Every day, thousands of people are diagnosed with cancer around the world. Each case is unique, with hundreds of distinct tumor subtypes that require treatment protocols involving new drugs, clinical trials, and device-based therapies. Leading cancer centers, therefore, rely heavily on multidisciplinary tumor boards, or specialized sessions where radiologists, pathologists, surgeons, oncologists, genetic counselors, and other specialists perform sophisticated analyses of vast amounts of patient data and parameters to develop personalized care plans.

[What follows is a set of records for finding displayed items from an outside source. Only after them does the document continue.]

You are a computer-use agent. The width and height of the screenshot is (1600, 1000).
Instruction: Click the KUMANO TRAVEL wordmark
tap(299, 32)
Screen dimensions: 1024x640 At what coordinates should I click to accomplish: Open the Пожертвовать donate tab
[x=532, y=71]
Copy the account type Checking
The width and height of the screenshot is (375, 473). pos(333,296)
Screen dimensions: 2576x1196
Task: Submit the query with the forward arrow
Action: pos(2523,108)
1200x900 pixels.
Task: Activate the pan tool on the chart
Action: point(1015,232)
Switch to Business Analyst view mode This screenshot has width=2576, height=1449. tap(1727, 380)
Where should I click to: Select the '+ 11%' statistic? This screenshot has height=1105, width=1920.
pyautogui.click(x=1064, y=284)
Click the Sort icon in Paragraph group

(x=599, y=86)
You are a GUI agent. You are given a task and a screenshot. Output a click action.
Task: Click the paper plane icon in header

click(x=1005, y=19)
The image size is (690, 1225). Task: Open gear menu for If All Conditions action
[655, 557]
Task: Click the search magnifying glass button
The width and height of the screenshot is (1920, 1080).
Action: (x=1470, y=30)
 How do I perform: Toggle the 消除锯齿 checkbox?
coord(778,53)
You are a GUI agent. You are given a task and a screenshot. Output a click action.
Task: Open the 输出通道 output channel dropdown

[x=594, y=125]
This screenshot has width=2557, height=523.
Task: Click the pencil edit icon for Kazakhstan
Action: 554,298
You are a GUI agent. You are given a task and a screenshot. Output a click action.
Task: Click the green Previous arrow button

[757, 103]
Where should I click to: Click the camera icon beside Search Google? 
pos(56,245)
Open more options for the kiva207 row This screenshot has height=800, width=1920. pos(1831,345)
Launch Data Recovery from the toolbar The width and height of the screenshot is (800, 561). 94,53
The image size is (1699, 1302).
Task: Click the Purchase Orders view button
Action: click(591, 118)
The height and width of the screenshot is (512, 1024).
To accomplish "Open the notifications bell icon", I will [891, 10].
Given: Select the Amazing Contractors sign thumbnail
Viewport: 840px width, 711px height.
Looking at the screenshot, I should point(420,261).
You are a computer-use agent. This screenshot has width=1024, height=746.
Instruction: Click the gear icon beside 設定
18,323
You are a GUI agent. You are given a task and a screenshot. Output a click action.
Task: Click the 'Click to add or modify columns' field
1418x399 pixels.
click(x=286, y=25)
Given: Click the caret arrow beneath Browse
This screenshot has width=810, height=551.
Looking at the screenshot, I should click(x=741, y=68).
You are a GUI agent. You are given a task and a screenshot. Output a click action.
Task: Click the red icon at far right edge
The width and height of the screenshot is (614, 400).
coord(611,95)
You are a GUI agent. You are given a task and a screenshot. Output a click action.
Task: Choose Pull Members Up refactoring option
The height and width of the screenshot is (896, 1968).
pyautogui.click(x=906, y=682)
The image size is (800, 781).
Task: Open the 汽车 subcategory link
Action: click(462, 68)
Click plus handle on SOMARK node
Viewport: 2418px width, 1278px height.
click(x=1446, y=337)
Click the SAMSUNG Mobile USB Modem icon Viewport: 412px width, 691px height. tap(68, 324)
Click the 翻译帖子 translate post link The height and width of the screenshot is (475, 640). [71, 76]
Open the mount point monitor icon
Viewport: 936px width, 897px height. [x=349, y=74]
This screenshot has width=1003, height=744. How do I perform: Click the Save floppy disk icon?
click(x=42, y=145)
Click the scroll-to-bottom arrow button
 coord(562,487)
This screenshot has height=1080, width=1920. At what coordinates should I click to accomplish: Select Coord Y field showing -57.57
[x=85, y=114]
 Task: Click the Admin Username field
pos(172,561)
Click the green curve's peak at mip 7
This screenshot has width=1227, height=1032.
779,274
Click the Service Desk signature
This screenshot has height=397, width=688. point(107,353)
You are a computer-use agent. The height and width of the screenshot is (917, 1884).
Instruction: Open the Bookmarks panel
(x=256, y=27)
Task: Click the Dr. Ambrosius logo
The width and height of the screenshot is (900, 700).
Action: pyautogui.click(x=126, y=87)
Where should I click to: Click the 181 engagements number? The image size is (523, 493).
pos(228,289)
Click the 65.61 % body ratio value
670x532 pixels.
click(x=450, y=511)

A recent study by the American Society of Clinical Oncology (ASCO) found physicians spend between 1.5 and 2.5 hours per patient meticulously reviewing images, pathology slides, clinical notes, and genomic data. In this context, agentic AI has extraordinary potential to reduce admin friction and transform how medical services are delivered.
At Microsoft Build 2025 earlier this month, Nigam Shah, CDO for Stanford Health Care, discussed agentic AI’s ability to redefine healthcare, especially in oncology, as physicians get overloaded with the administrative tasks of medicine, he said, which lead to burnout. “Add to this that medical knowledge doubles every 60 or 70 days, so it’s very difficult to keep up with the medical literature,” he added.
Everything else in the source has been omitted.